● **GIVEN REQUEST**: Copy out the records word for word, from the line containing "Task: Click the email envelope floating icon" through the line containing "Action: click(x=1398, y=738)", both lines included. Omit the pictures.

● **ENTRIES PROVIDED**:
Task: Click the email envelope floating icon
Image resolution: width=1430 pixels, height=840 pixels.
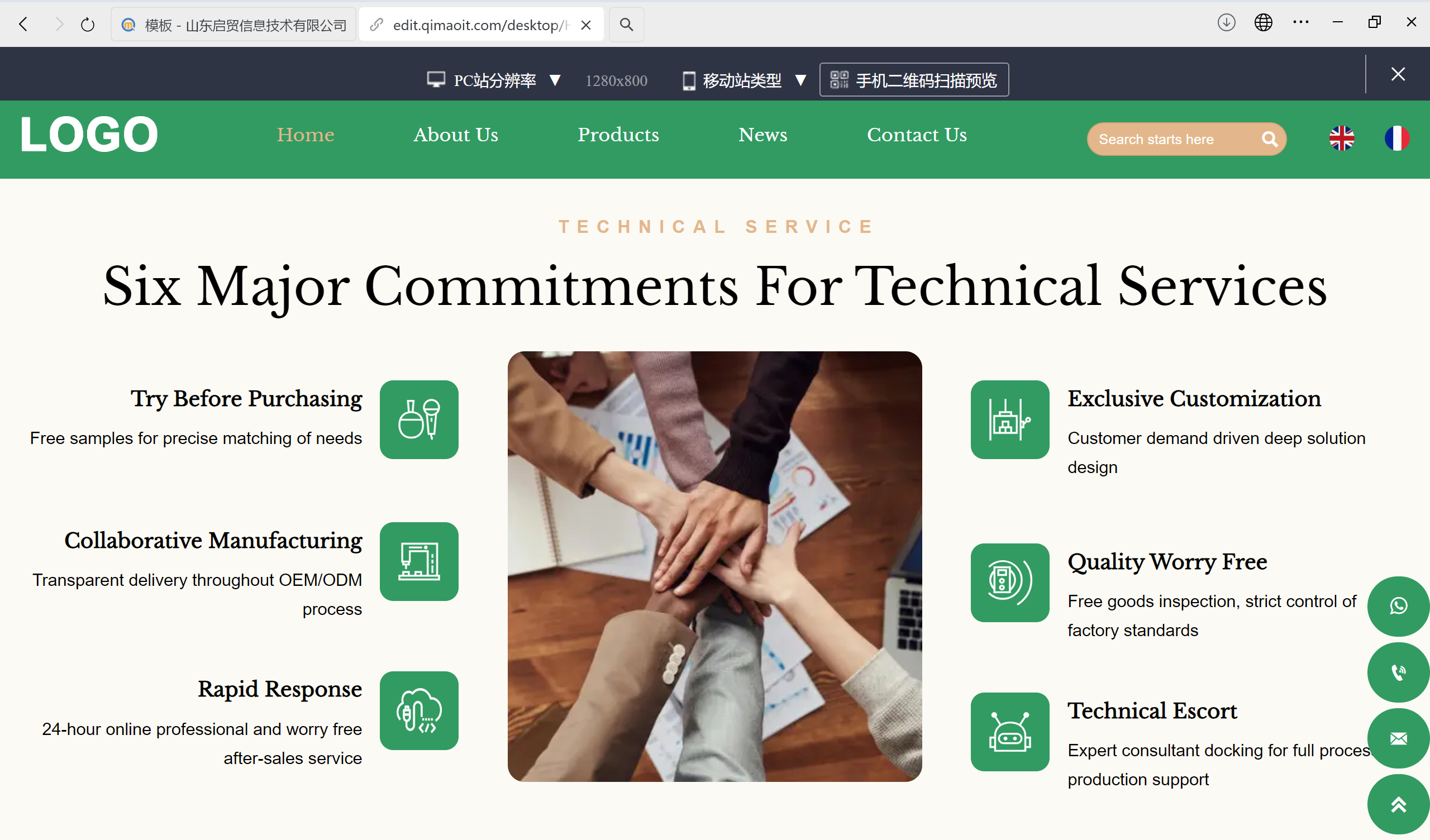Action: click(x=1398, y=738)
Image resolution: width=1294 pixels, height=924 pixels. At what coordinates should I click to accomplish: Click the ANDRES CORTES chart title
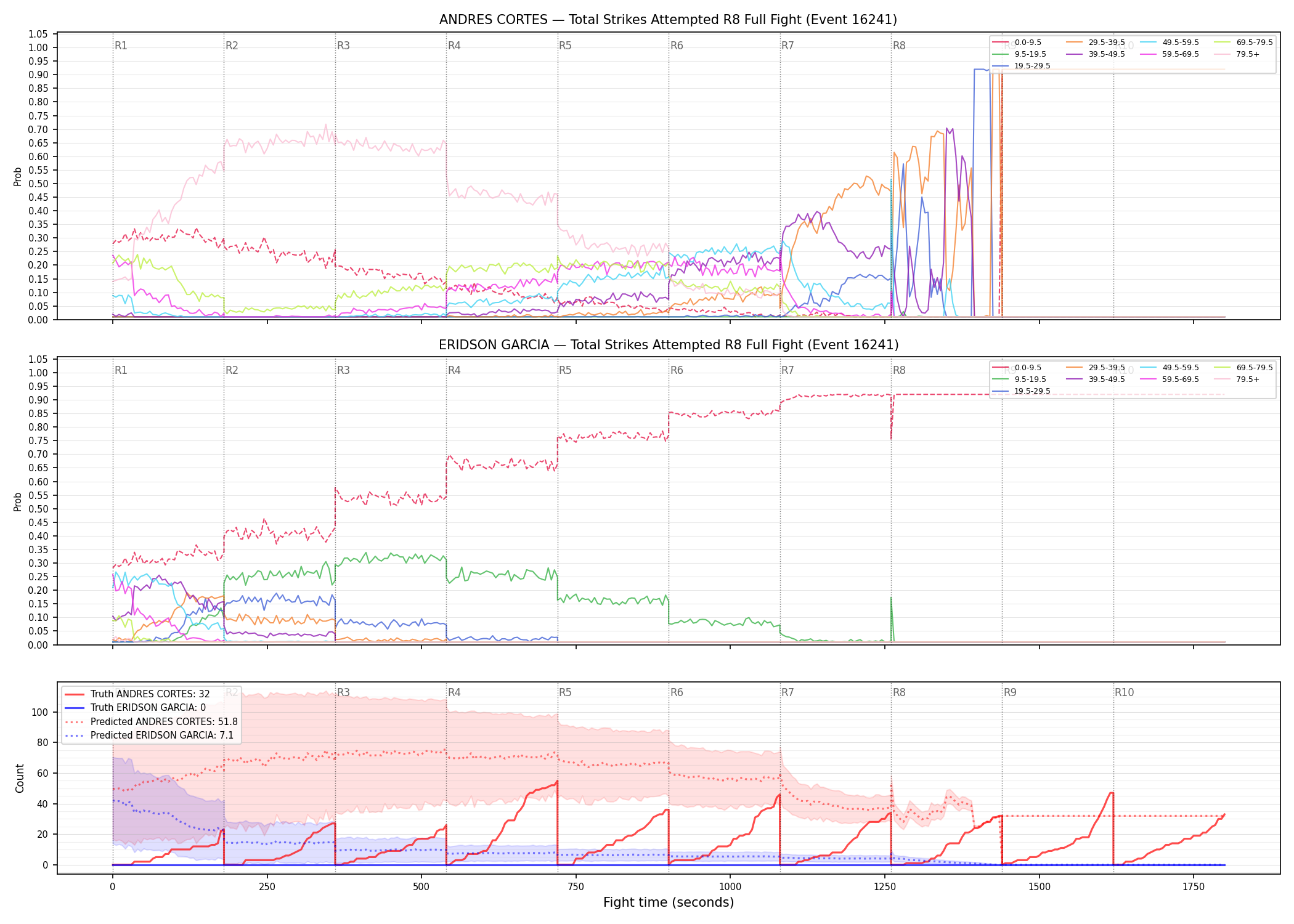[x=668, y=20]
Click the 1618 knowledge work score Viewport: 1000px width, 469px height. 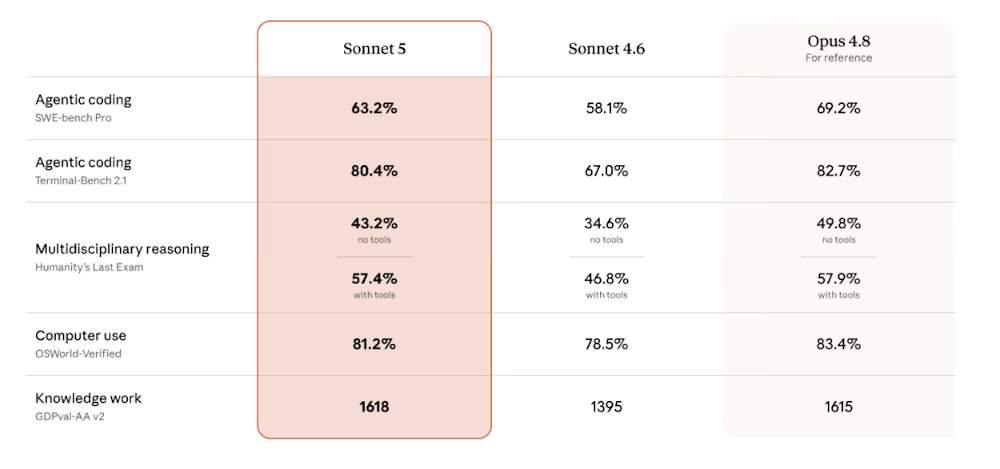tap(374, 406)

---

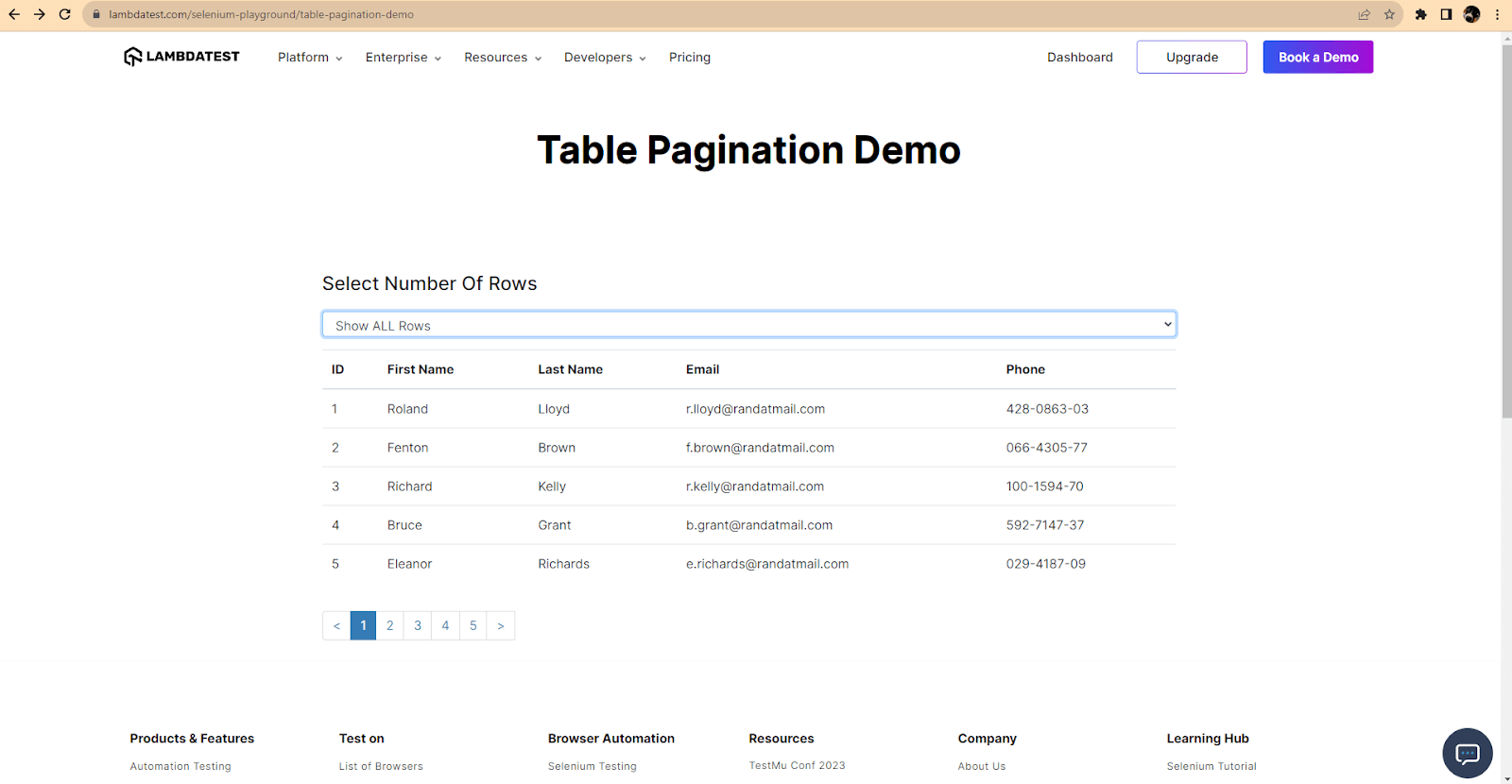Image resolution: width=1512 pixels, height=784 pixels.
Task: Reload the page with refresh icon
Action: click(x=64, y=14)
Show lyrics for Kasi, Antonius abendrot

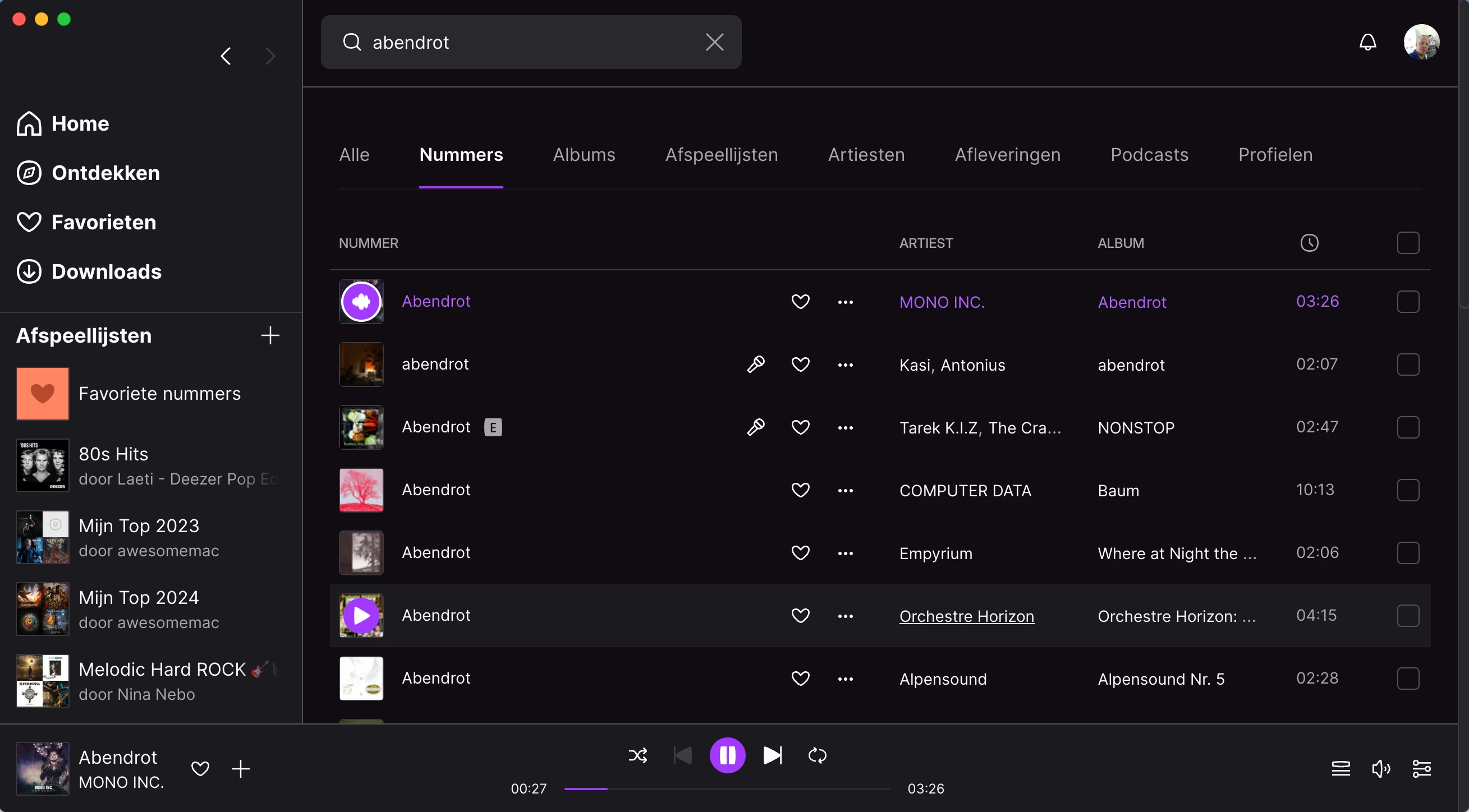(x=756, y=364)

==

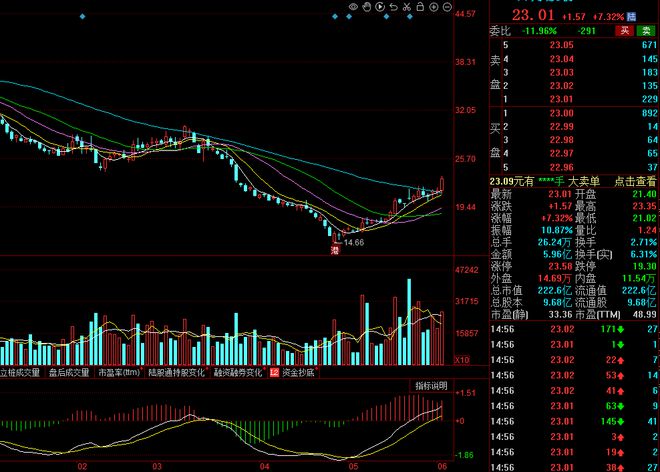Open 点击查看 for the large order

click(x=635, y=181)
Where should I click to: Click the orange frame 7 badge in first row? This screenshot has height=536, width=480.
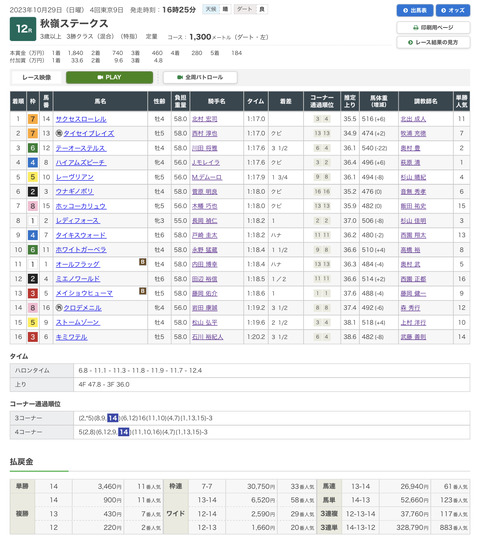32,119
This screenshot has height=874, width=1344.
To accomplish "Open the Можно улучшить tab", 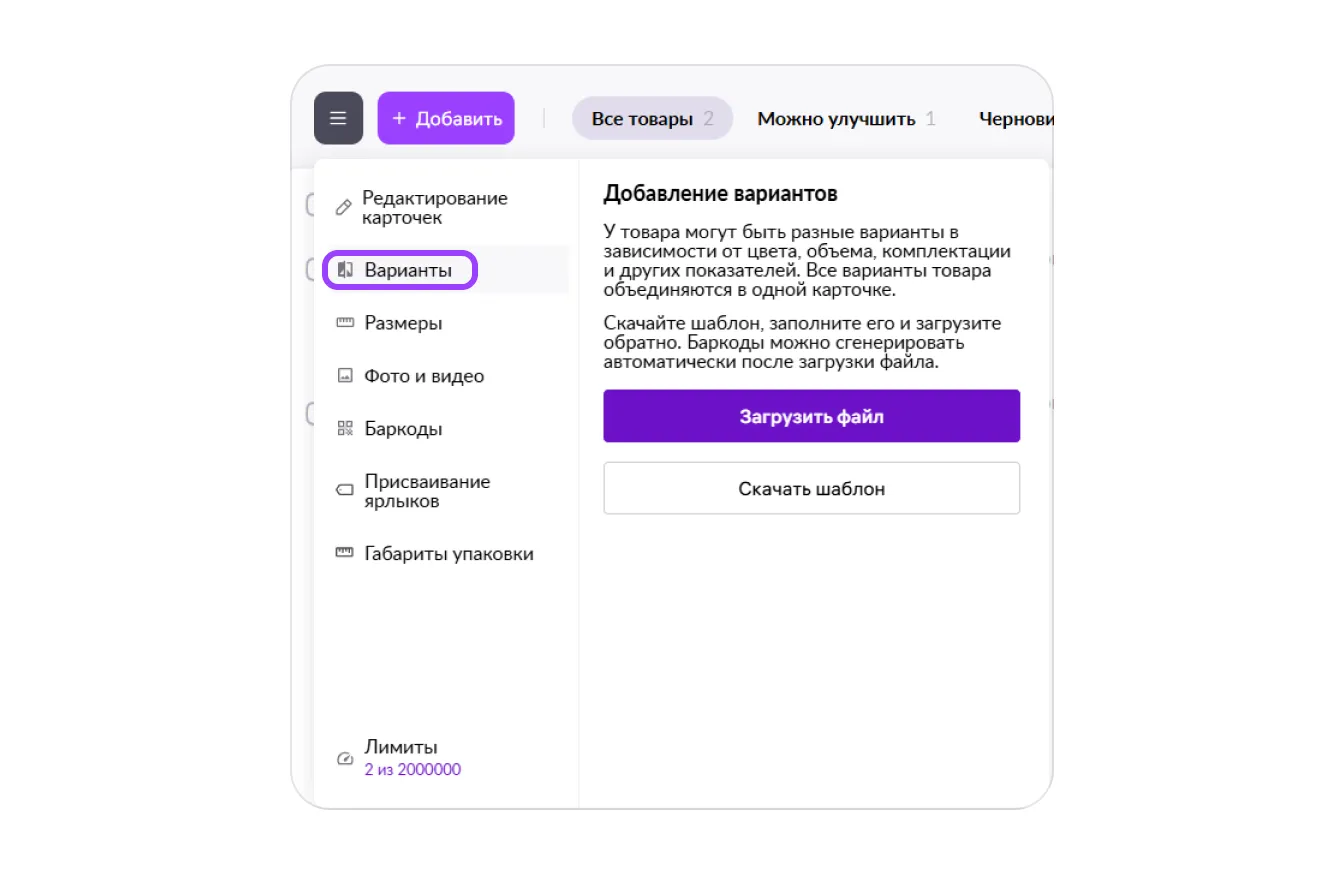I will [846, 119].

● **FINISHED ANSWER**:
Task: Click the email envelope floating icon
Image resolution: width=1430 pixels, height=840 pixels.
Action: click(x=1398, y=738)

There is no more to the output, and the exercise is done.